Nel contempo, però, per i tafferugli accaduti a Milano metà circa dei denunciati appartiene al mondo antagonista. Così come, lungo i mesi, inchieste delle Forze dell’Ordine hanno portato ad iniziative contro frange no-vax dedite alla “schedatura” sul web, in alcuni casi con tanto di numeri di cellulare, di scienziati o giornalisti favorevoli ai vaccini. Questo suggerisce come il fiume della violenza ideologica sia trasversale e plurimo, e le pulsioni stiano eruttando in un momento particolarmente delicato per il nostro Paese. Di fronte ad una circostanza del genere, il gioco al rimpallo della sinistra, che chiama i partiti più identitari del centrodestra, Fratelli d’Italia e la Lega, quasi a doversi “scusare” per presunte quanto inesistenti contiguità, non aiutano a risolvere il problema.
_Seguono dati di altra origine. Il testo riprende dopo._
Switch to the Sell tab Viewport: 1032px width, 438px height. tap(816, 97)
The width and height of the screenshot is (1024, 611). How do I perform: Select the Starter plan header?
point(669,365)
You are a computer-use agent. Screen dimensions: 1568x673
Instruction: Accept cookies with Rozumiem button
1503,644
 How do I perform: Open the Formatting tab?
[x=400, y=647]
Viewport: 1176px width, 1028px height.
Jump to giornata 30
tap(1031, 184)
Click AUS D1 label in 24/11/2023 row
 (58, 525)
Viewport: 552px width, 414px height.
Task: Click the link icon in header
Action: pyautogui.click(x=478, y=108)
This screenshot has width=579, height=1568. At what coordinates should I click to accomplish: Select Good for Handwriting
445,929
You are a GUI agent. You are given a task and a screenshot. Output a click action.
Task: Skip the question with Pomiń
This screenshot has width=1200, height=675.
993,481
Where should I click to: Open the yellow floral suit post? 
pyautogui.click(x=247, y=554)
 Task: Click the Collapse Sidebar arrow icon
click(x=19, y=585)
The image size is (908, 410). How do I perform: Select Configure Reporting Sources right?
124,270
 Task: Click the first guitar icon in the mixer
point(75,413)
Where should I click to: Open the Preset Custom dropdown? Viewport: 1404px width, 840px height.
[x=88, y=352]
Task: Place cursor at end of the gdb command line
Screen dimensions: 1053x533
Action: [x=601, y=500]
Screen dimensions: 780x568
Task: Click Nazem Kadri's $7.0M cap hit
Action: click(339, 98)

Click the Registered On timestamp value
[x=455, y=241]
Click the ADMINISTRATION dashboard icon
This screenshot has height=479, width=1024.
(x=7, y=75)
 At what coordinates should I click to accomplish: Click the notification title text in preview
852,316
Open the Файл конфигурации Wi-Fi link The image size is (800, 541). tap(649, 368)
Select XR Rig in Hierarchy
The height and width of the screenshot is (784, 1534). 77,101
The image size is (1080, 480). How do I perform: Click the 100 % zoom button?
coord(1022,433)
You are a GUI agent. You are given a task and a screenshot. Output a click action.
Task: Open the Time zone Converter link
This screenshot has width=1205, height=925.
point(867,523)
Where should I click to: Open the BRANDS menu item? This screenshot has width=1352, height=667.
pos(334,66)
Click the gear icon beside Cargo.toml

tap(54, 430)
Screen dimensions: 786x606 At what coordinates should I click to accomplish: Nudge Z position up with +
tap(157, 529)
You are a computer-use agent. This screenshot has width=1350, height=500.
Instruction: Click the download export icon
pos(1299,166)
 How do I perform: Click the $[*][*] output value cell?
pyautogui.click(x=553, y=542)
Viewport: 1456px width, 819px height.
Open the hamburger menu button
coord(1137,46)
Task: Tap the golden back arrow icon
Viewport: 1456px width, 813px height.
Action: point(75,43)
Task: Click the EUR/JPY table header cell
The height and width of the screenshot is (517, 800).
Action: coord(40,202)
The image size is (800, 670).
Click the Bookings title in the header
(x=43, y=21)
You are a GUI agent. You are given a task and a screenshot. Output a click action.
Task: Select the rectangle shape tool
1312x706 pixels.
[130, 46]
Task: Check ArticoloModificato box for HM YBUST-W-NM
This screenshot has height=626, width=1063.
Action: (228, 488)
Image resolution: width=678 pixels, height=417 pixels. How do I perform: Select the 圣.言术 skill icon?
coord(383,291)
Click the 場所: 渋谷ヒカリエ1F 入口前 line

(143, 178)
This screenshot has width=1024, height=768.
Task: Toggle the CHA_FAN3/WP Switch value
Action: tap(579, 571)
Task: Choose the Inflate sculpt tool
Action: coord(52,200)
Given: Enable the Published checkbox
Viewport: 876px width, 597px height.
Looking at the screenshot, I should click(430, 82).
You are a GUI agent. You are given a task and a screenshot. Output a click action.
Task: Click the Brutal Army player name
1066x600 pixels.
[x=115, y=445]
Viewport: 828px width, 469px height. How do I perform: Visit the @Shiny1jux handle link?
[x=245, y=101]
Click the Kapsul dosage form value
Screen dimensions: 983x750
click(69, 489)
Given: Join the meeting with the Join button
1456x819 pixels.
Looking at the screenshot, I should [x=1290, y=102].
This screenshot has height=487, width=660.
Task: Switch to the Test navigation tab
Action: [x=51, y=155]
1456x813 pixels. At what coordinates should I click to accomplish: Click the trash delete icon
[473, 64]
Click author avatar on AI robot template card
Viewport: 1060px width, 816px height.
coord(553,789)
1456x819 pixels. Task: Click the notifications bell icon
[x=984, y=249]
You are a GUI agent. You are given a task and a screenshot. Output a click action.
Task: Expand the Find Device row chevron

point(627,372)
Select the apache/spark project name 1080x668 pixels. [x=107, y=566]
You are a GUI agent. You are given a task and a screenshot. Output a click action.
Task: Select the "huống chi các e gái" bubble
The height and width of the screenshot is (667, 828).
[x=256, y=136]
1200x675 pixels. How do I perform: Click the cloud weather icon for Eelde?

Se la violenza politica diventa una clava da utilizzare contro l’avversario in Parlamento se ne squalifica la portata, che invece deve essere colta in tutta la sua gravità, ossia di un attacco alla democrazia, in misura certamente minoritaria ma non per questo meno pericolosa.

 

 

E allora, di fronte a questo, è necessario “federare” un impegno corale di tutte le forze politiche per disinnescare tutte le sacche di violenza ideologica. Dagli ambienti di estrema destra ai centri sociali, fino alle frange più massimaliste dell’antiscienza. Lavorando su monitoraggio e prevenzione (esattamente come per una malattia), con una volontà politica che sia unanime e costante. O si utilizza uno slancio “Costituente”, oppure non se ne verrà mai a capo, e assisteremo sempre all’iniziativa pericolosa di qualche gruppo che si presterà, volontariamente o meno, a fare “l’utile idiota” di chi ne utilizza le gesta nella contesa elettorale o nel confronto democratico.